The main reason I'd see for originally including PNG color space metadata is to correct for the inconsistent gamma between OS X 10.5 and earlier (gamma 1.8) and Windows (gamma 2.2). Snow Leopard and Lion have switched to 2.2 so the problem is graduating, but web designers before 2009 had to worry that the colors on their Macs did not match the colors on PCs.

The real question is why throw in the whole 100K including the color space and all, when only a gamma value would suffice?


What I've found is that the more a system tries to do colors "correctly" the more likely they will get fubared. I remember the bad old days in the 90's when Adobe Photoshop was the worst tool for editing web images because it would screw up the gamma correction every time.

'Stupid' programs like the gimp would deliver images that looked ok because they followed the hippocratic oath: first do no harm.


It's pretty easy to fix using ImageMagick which is what most apps are using to resize images. At the command line it's the -strip option and in rmagick it's the strip! method. This does remove all meta data but for thumbnails like this it's probably desirable.


ImageMagick also has a -thumbail option that you can use in place of -resize:

This is similar to -resize, except it is optimized for speed and any image profile, other than a color profile, is removed to reduce the thumbnail size. To strip the color profiles as well, add -strip just before of after this option.

http://www.imagemagick.org/script/command-line-options.php#t...

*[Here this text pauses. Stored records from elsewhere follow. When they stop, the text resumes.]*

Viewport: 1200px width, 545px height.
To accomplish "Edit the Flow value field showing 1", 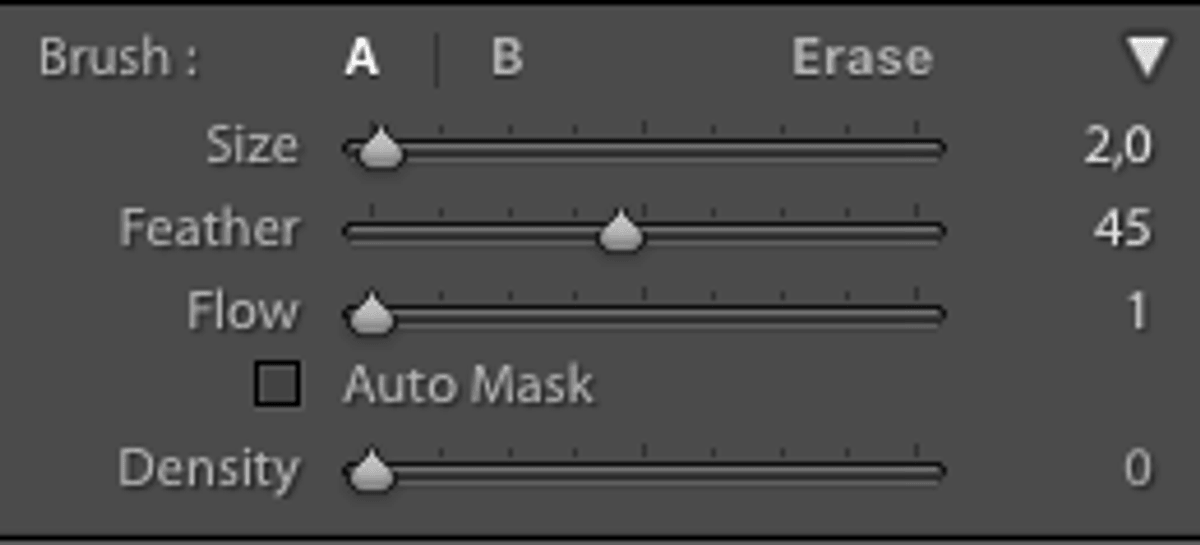I will click(x=1139, y=313).
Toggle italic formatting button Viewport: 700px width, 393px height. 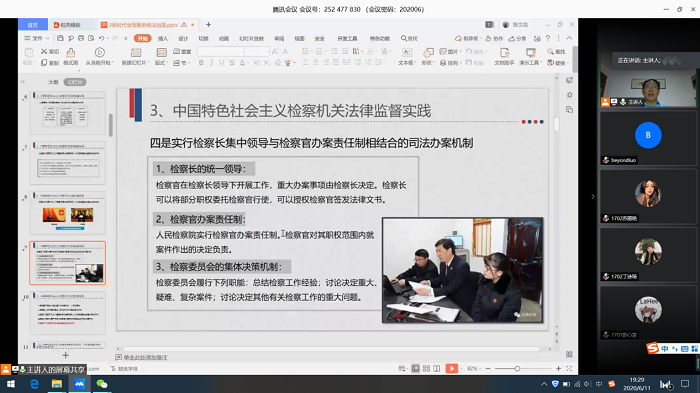click(x=212, y=63)
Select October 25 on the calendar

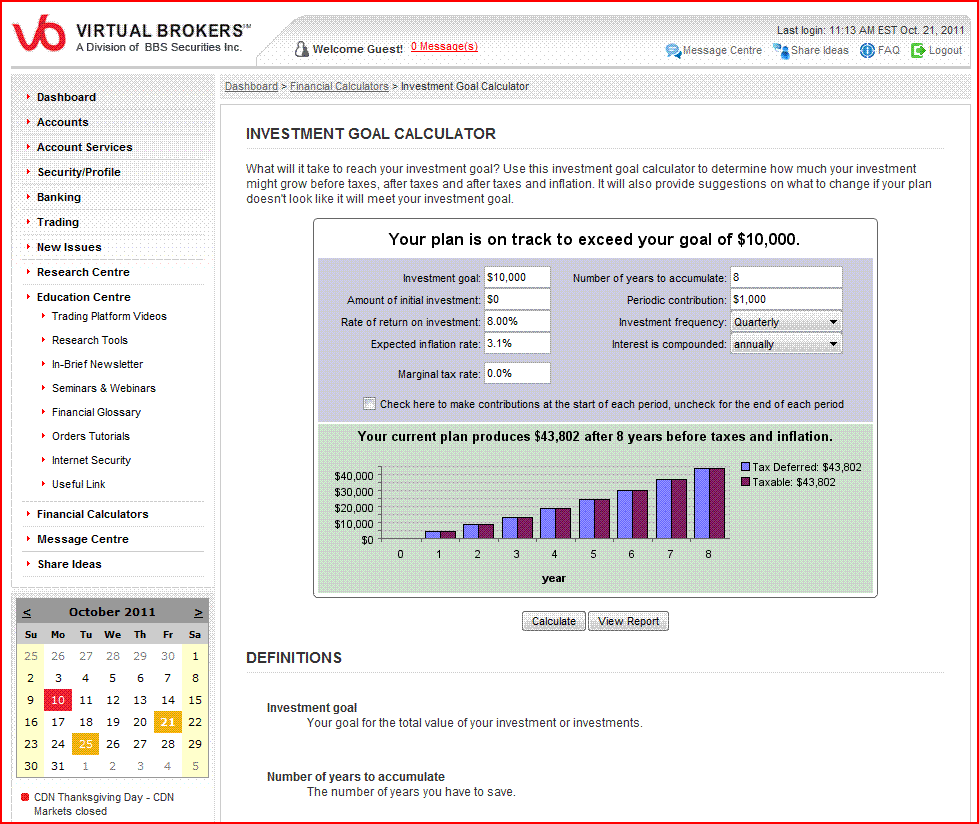point(86,744)
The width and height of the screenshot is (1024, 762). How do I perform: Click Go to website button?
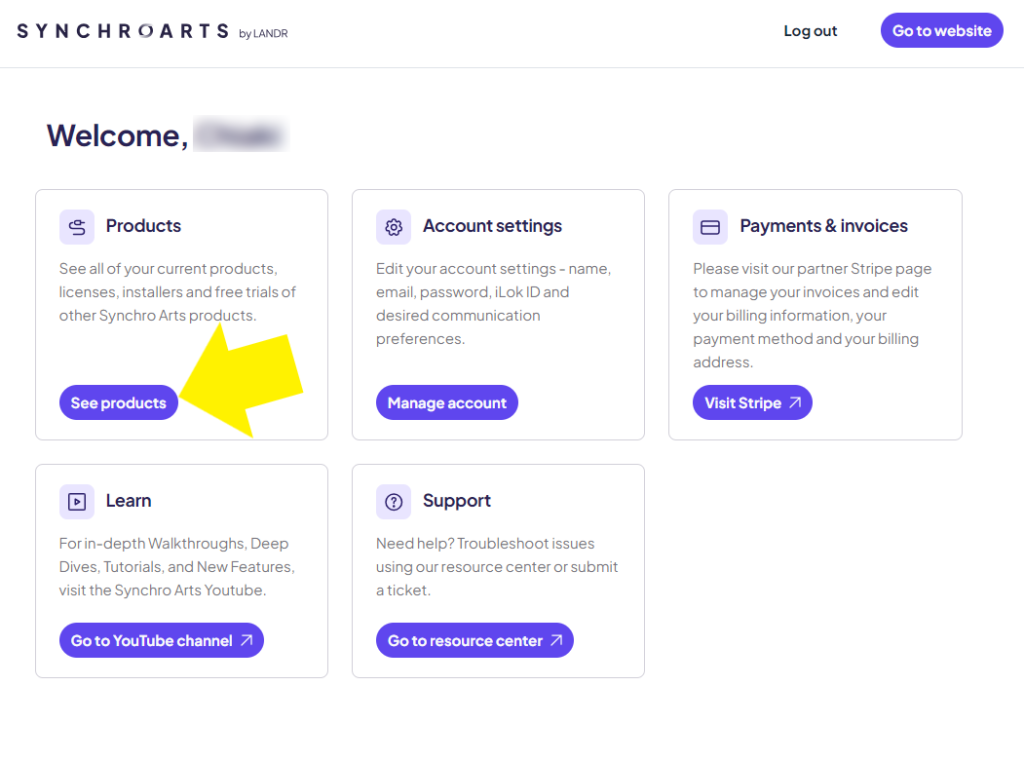[942, 31]
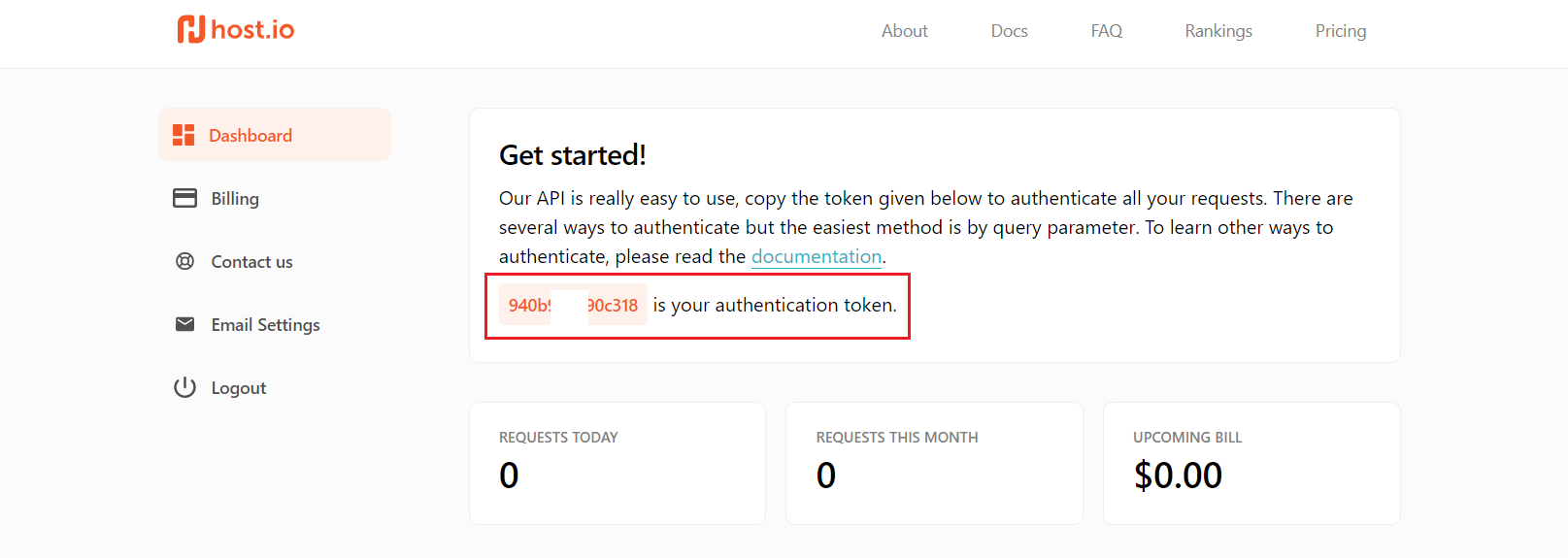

Having colour tables in image files is a bad idea for these reasons:

1) For small images, the table is bigger than the raw image itself, as this article amply demonstrated.

2) For poor quality images, colour quantisation does not save anything.

3) Good quality images with subtle colours are degraded by it.


I don't think you fully understand what these "color tables" are. They are ICC profiles, and they have a purpose. They do not degrade colors. They enable your browser (if it is a modern browser) to display color accurately.

In the example in the article, the embedded profile does nothing at all, because the default for the web is already sRGB. If your image, on the other hand, is in some other color space, such as Adobe98, the embedded profile allow the image to be displayed correctly in modern broswers. Without that profile, the colors will be wrong. Of course, in older browsers, the colors will be wrong regardless of the embedded profile, because most older browsers do not support color management. That is why, for display on the web, images should already be converted to sRGB. Most photo sites do this automatically.


Are you thinking of palettes here?


It's not just colour profile metadata. JPEG images are often loaded with EXIF, IPTC and XMP metadata that is mostly useless for serving as part of web pages. Our users kept uploading images where the metadata were in the order of megabytes, exceeding the sizes of the JPEGs themselves, so we started stripping it. Not sure what was in them, possibly garbage generated by faulty software.


Really interesting subject since its one most people don't pay much attention to. Here is a relevant article which explains how to create the smallest possible PNG: http://garethrees.org/2007/11/14/pngcrush/


And, I think of a nasty thing to do using this information...

One can use this sRGB color profile and jam it full of 'complex color information' and know that most sites won't do much with it. Instead, I'd bunch in there maybe 3-4 MB of information (or under size cap) and link the hell out of it.

Who'd expect an avatar image to DOS a site?


> Who'd expect an avatar image to DOS a site?

26.media.tumblr.com is an Akamai server, and I suspect it takes more than large files to bring them down.

Yes, you can wreak all sorts of havoc doing this, but I doubt you can actually take down Tumblr in any meaningful way, so it's not really a DOS attack.


my favourite observed abuse of image metadata was an exploit for some forum, in which the (iirc) EXIF chunk contained a bunch of php exploit payload code, and the image itself was uploaded as part of the attack. The forum checked the image for validity, but of course it was. The actual flaw required getting the site to consider the image as a script file, at which point it ignored everything before the <?php and poof, owned.